• _Votre tâche_
Présentez toutes les lignes suivantes sous forme de liste numérotée, en omettant les lignes vides.

-*-

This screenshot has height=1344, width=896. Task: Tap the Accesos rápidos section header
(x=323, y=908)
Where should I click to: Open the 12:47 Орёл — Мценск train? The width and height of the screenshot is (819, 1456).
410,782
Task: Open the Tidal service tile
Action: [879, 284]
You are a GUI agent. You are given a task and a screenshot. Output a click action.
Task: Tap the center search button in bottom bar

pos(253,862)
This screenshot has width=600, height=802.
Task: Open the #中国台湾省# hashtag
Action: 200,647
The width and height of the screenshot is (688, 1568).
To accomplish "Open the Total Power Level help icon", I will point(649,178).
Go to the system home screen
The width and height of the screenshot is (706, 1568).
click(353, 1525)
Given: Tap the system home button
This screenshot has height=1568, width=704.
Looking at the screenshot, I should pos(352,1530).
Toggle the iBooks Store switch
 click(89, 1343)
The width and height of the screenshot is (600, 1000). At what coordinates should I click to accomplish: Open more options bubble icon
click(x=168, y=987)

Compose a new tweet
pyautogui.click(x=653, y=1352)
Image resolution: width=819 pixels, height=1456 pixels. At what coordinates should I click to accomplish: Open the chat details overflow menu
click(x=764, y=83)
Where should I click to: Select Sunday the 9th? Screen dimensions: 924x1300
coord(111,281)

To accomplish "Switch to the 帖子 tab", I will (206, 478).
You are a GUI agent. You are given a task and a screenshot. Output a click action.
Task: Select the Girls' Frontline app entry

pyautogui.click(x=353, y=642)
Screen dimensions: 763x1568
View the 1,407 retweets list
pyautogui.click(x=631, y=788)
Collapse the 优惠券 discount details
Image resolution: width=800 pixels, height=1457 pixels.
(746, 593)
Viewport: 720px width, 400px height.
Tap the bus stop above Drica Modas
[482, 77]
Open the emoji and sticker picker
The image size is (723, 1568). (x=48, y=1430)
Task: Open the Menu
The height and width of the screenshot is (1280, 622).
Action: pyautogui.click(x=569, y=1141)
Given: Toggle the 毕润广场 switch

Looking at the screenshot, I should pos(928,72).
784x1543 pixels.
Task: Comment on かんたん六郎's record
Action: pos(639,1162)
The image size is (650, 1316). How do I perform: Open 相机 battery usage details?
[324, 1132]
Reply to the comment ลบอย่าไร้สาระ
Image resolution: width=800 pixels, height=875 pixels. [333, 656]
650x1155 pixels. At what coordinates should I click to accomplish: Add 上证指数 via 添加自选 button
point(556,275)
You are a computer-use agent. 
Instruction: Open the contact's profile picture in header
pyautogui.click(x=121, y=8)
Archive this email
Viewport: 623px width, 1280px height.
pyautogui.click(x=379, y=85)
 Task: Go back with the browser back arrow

-*-

• _Réponse_
1. This screenshot has height=1344, width=896. Task: Tap the Accesos rápidos section header
2. (x=323, y=908)
3. Where should I click to: Open the 12:47 Орёл — Мценск train? The width and height of the screenshot is (819, 1456).
4. 410,782
5. Task: Open the Tidal service tile
6. Action: [879, 284]
7. You are a GUI agent. You are given a task and a screenshot. Output a click action.
8. Task: Tap the center search button in bottom bar
9. pos(253,862)
10. This screenshot has width=600, height=802.
11. Task: Open the #中国台湾省# hashtag
12. Action: 200,647
13. The width and height of the screenshot is (688, 1568).
14. To accomplish "Open the Total Power Level help icon", I will point(649,178).
15. Go to the system home screen
16. The width and height of the screenshot is (706, 1568).
17. click(353, 1525)
18. Given: Tap the system home button
19. This screenshot has height=1568, width=704.
20. Looking at the screenshot, I should pos(352,1530).
21. Toggle the iBooks Store switch
22.  click(89, 1343)
23. The width and height of the screenshot is (600, 1000). At what coordinates should I click to accomplish: Open more options bubble icon
24. click(x=168, y=987)
25. Compose a new tweet
26. pyautogui.click(x=653, y=1352)
27. Image resolution: width=819 pixels, height=1456 pixels. At what coordinates should I click to accomplish: Open the chat details overflow menu
28. click(x=764, y=83)
29. Where should I click to: Select Sunday the 9th? Screen dimensions: 924x1300
30. coord(111,281)
31. To accomplish "Switch to the 帖子 tab", I will (206, 478).
32. You are a GUI agent. You are given a task and a screenshot. Output a click action.
33. Task: Select the Girls' Frontline app entry
34. pyautogui.click(x=353, y=642)
35. Screen dimensions: 763x1568
36. View the 1,407 retweets list
37. pyautogui.click(x=631, y=788)
38. Collapse the 优惠券 discount details
39. Image resolution: width=800 pixels, height=1457 pixels.
40. (746, 593)
41. Viewport: 720px width, 400px height.
42. Tap the bus stop above Drica Modas
43. [482, 77]
44. Open the emoji and sticker picker
45. The image size is (723, 1568). (x=48, y=1430)
46. Task: Open the Menu
47. The height and width of the screenshot is (1280, 622).
48. Action: pyautogui.click(x=569, y=1141)
49. Given: Toggle the 毕润广场 switch
50. Looking at the screenshot, I should pos(928,72).
51. 784x1543 pixels.
52. Task: Comment on かんたん六郎's record
53. Action: pos(639,1162)
54. The image size is (650, 1316). How do I perform: Open 相机 battery usage details?
55. [324, 1132]
56. Reply to the comment ลบอย่าไร้สาระ
57. Image resolution: width=800 pixels, height=875 pixels. [333, 656]
58. 650x1155 pixels. At what coordinates should I click to accomplish: Add 上证指数 via 添加自选 button
59. point(556,275)
60. You are a computer-use agent. 
61. Instruction: Open the contact's profile picture in header
62. pyautogui.click(x=121, y=8)
63. Archive this email
64. Viewport: 623px width, 1280px height.
65. pyautogui.click(x=379, y=85)
66.  Task: Go back with the browser back arrow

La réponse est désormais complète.